Exercise objective:
In the passage on therapy, what book does Dr. Kenner recommend for someone who is suicidal?

Passage provided:

*****

Grayson:         I am.


 


 


Dr. Kenner:      It’s not that the drugs don’t have an affect, but pills don’t teach thinking skills. That’s the problem. So you want to be on pills for life? You can try to manage it that way, but it isn’t going to help you become a better choice maker or a better romantic partner or a better mother to your kids, which is what this woman wants. And to feel better about herself. 


 


ECT, electro-convulsive therapy, man, to me, that is the last resort for anyone. If someone is absolutely suicidal and they’re bent on doing that and they’ve been that way for a long time and you’ve tried everything else – including cognitive therapy – what do you have to lose? The person is going to kill themselves anyway. I would much rather recommend the book Choosing to Live by Cory Newman and Thomas Ellis. That’s a great book if somebody is suicidal. They’re cognitive therapists. If you talk about psychoanalysis, if we go back to Freudian therapy, I think it’s a little more tame nowadays, but basically they’re looking for patterns of defense mechanisms and denial or projection onto other people what you’re feeling. Freud had a theory that we have different instincts. We have a death instinct and there’s like death and aggression and sex and my worldview doesn’t revolve around that at all. Some people are aggressive. Some people really enjoy sex. I wish more people did, rationally of course.

*****

Supplied information:

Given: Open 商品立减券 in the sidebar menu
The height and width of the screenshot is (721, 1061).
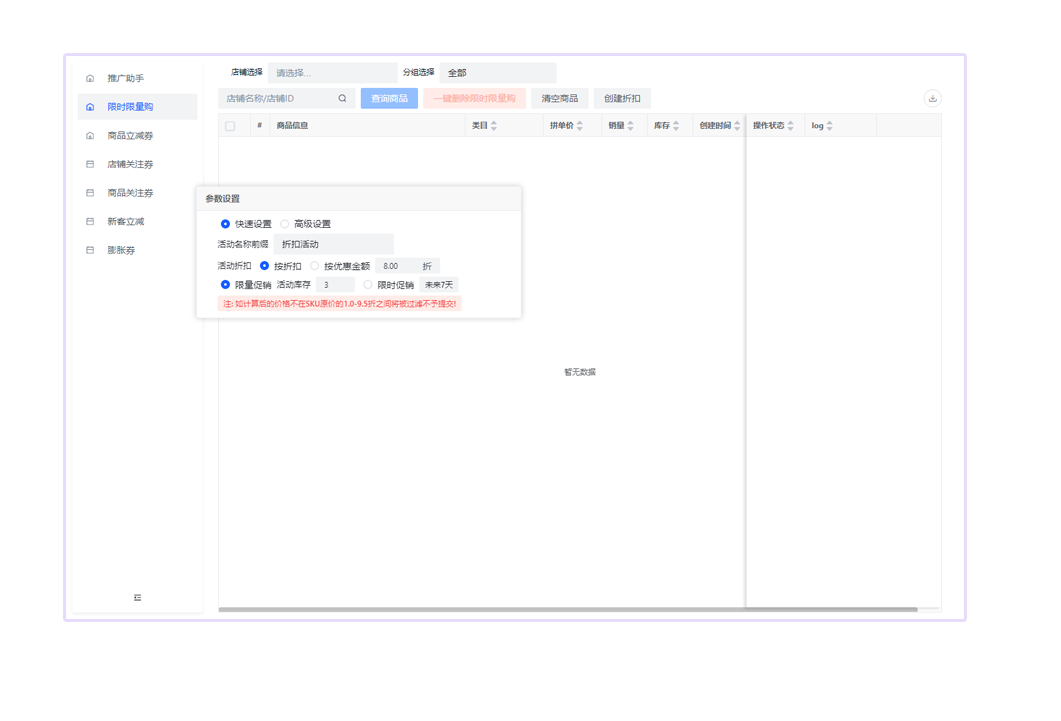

*****

Result of the exercise:
Choosing to Live by Cory Newman and Thomas Ellis.